И девочка забавно сморщила все свое лицо, изображая евнуха-монаха, недавно гостившего на Москве.
-- Вот, вот... Был той Антиох пестуном -- дядькой царя-отрока. Да покуль живы были родители, и он дело свое добре правил. А как остался сам старшой во всей земле -- и сдурел. Неподобно вести себя почал. И дела государские в небрежении покинул...
-- А казнить бы ево за то! -- строго сдвигая темные густые свои брови, снова вставила замечание Софья.
-- Ну, где казнить? Кому? Слыхала ж: государь малолеток сам еще. Да и духу не хватило бы наставника свово позорить.
-- Ну, ежели он ровно баба, сестра бы старшая вступилася! -- не унимаясь, сказала царевна. Очевидно, она очень близко к сердцу приняла историю, которую начал им рассказывать Симеон.
-- И то... По твоим по словам и вышло, мудреная ты моя! Призвала царевна Пульхерия многих вельмож первых, кто с Антиохом не в дружбе был. К отцу патриарху святейшему сама понаведалась. Говорит: "Можно ль на царстве еунука-персиана терпеть да ко всему о земле нерачителя? Одно знает: злато гребет, шлет караванами в свою персицкую сторону. Скоро и вовсе казну опустошит". Согласилися все с царевной. Нашлись воины верные, ночью в опочивальне захватили персюка.
-- И смерти предали? -- сверкая глазами, задала снова вопрос бойкая девочка.
-- Сослали далеко. В такой край, где и не выжить никому. И то добре, без кровипролития, как Христос заповедал... Тогда взяла себе царевна Пульхерия правительство и, како подобает, Августой-цезаревной нареклася. По-мужески царством стала править, вестимо, заодно с мужами совета старейшими да разумнейшими. А сама жизнь истинно святую вела, в посте и в молитве пребывала, храмы воздвигала, строила Господни, обители иноческие ухичивала, дарами оделяла щедрыми. И долго тако было. Брат подрос, оженила она ево. А сама -- по-старому землей владела...
-- А что же брат-то? Ежели женатый уж он да большой стал? Как же он? Каков же он государь был?
-- Да ни во што и не мешался. С малых лет видел, что сестра хорошо правит. Ему и лучче. Слабосильный был той Феодосий император. Умом тоже не больно востер. Вот и рад! Что ему ни подаст сестра на царскую скрепу, он любой указ и подмахнет, даже не прочтя. Стала уж сестра Пульхерия ему с досады толковать: "Этак править можно ль? Мало что тебе подадут? А ты, не глядя, и руку приложил! Срам!" -- "Пустое, -- говорит ей брат-государь, -- мне за тобой спокойно. Жизнь долга ли нам на земле дана? Ты -- царством ведай. Я -- поживу на свое удовольствие. Что еще там с делами главу свою мне сушить!" Ни слова не сказала Пульхерия-Августа. А на друго утро и приносит ему за большой печатью харатейный лист. "Подпиши!" -- говорит. Он и черкнул по обычаю своему, и не глянувши, Федосей-император.

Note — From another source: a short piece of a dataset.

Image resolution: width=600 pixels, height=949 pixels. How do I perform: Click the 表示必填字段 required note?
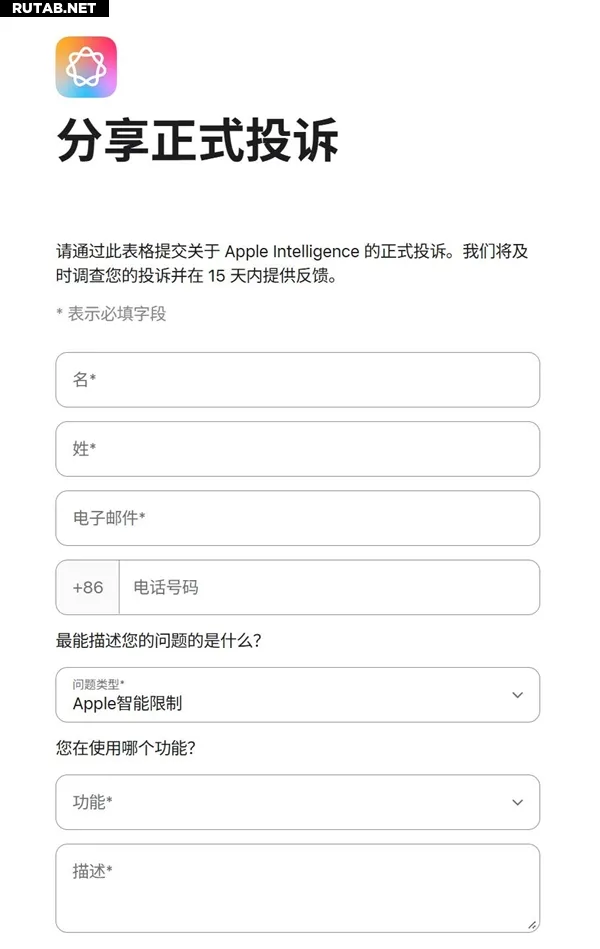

А к вечеру сестра присылает своего еунука с той самой хартией к брату, и еунук говорит: "Прислала меня Пульхерия-Августа. Поизволь, государь, супруге твоей, Евдокии-афинянке в гинекион идти в царевнин. Утром твой своеручный указ даден: "Аки рабу, во оно время сребром купленную, передал ты супругу свою сестре в рабство!.." Вот подпись твоя царская, печать большая и скрепа. Все, как след!" Побледнел, затрясся даже Феодосии. "Не дам, не пущу! -- кричит. -- Жена моя, императрица, государыня -- не раба Евдокия!.." А та, при всем была, слушала и говорит: "Пусти государь! Перво дело: ты сам подписал. И печать большая при указе. Сам царь, коли раз руку приложил, своего указу менять не может. Не водится так. А второе: худа мне не будет. Шутку завела сестра-правительница. Поучить тебя хоче: не чтя указов, не прикладывал бы руки своей кесарской. Поглядим, што со мной делать станет?" И пошла в гинекион, в терем женский в царевнин... А Пульхерия и впрямь, аки рабу, приняла золовку-императрицу, за работу засадила за простую... Чуть ли не в брань да в толчки приняла, кода та ей не потрафила. Узнал Федосей. Не свой стал. Кричит: "Пускай сестра жену вернет! Не то стражу возьму, весь ее гинекион разорю"... Послушала Пульхерия, сама привела к брату императрицу Евдокию. Пытает его: "Станешь ли наслепо указы давать, не прочтя, руку прикладывать?". Слова не сказал брат-государь, отвернулся, молчит, нахмурился. Только с той поры каждую строку дважды перечтет, ничем подпишет... Вот какая девица-царевна Пульхерия была.